There are many other cases of legitimate references to /etc/passed in the code (not in include_bytes though). It is the user database on *nix, so if you want to know what local users exist (and don't care about ldap etc) it makes sense to process it.
/etc/shadow, less so. But even so, I'm working on a system config management tool and it will have specific code to deal with generating these files.

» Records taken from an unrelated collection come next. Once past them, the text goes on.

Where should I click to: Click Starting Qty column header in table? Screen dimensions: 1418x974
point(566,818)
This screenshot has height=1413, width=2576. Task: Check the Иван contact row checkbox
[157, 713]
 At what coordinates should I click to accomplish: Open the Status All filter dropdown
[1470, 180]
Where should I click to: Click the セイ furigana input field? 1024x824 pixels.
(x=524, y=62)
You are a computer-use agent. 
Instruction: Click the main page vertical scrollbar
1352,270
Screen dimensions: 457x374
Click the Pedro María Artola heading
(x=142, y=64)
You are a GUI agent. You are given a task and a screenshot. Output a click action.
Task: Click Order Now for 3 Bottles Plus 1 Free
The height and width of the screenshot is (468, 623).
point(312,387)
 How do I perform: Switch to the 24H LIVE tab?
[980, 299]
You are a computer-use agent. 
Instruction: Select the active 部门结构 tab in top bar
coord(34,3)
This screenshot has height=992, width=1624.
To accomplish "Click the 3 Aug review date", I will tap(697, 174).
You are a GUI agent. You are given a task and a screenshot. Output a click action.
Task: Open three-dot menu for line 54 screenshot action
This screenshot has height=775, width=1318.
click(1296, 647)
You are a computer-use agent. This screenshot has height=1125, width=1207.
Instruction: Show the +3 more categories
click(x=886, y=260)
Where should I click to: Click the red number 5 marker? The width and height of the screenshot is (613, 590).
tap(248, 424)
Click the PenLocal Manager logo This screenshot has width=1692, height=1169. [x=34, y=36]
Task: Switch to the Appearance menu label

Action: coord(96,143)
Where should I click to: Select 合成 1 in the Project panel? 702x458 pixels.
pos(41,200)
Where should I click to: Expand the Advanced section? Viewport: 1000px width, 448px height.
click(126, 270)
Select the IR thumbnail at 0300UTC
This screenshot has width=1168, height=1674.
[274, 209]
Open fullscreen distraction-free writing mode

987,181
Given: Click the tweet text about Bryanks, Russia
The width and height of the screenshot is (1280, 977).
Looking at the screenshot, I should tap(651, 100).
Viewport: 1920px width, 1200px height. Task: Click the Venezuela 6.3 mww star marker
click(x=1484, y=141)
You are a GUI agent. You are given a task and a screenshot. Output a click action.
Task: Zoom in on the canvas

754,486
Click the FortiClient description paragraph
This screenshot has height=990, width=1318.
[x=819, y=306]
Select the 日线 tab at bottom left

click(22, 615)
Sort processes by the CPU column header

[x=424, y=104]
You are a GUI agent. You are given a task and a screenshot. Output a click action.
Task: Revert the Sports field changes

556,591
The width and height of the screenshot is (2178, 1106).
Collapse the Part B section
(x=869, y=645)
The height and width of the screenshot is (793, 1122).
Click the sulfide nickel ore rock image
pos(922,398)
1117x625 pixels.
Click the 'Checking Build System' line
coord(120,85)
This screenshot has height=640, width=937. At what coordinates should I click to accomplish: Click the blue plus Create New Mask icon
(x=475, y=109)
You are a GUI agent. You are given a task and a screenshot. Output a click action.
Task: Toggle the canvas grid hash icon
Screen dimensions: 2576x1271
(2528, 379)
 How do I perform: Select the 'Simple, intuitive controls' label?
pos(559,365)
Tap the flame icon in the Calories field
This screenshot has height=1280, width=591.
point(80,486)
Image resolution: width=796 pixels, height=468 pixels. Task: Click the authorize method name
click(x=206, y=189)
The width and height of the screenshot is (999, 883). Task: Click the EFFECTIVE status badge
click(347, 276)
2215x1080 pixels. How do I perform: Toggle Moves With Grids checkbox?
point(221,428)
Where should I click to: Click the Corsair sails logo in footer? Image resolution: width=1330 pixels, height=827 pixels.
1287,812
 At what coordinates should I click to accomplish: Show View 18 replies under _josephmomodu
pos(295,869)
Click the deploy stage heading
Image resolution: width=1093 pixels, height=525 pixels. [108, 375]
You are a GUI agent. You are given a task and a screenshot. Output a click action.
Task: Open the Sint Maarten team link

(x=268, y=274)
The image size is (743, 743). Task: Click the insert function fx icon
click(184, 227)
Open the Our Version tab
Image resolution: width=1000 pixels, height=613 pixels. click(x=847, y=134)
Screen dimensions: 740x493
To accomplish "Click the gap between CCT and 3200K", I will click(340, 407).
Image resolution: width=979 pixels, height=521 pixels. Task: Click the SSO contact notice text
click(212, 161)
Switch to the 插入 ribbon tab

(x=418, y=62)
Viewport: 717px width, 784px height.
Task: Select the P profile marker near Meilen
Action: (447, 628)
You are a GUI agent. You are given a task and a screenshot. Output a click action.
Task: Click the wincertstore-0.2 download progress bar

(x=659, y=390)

Base64 and hex byte strings make perfect sense in test suits, I have written file parsers for file that contained such data. For obvious reasons my test suit included examples of those files.
The problem you'll face with any such scanner is two-fold:
There will be false positives; a program that's meant to use base64 will have base64 encoded strings in the tests, if nowhere else, for example.
A malicious attacker can see what the scanner notices, and ensure that their access to something you shouldn't have access to is not noticed by the scanner. The only way you can avoid this is by ensuring that the scanner and its output are not available to attackers, only to "good" users, but that raises the question of determining who should have access to the scanner output.
Something like cargo-crev is much more likely to succeed in avoiding this sort of malice; you don't know, as the attacker, what my criteria are for a good or bad review, and thus you can't easily evade me. Further, you can't distinguish automation from a human when you get a bad review; maybe someone gave you a bad review because their scanner said "opens /etc/passwd at compile time", but you don't know that.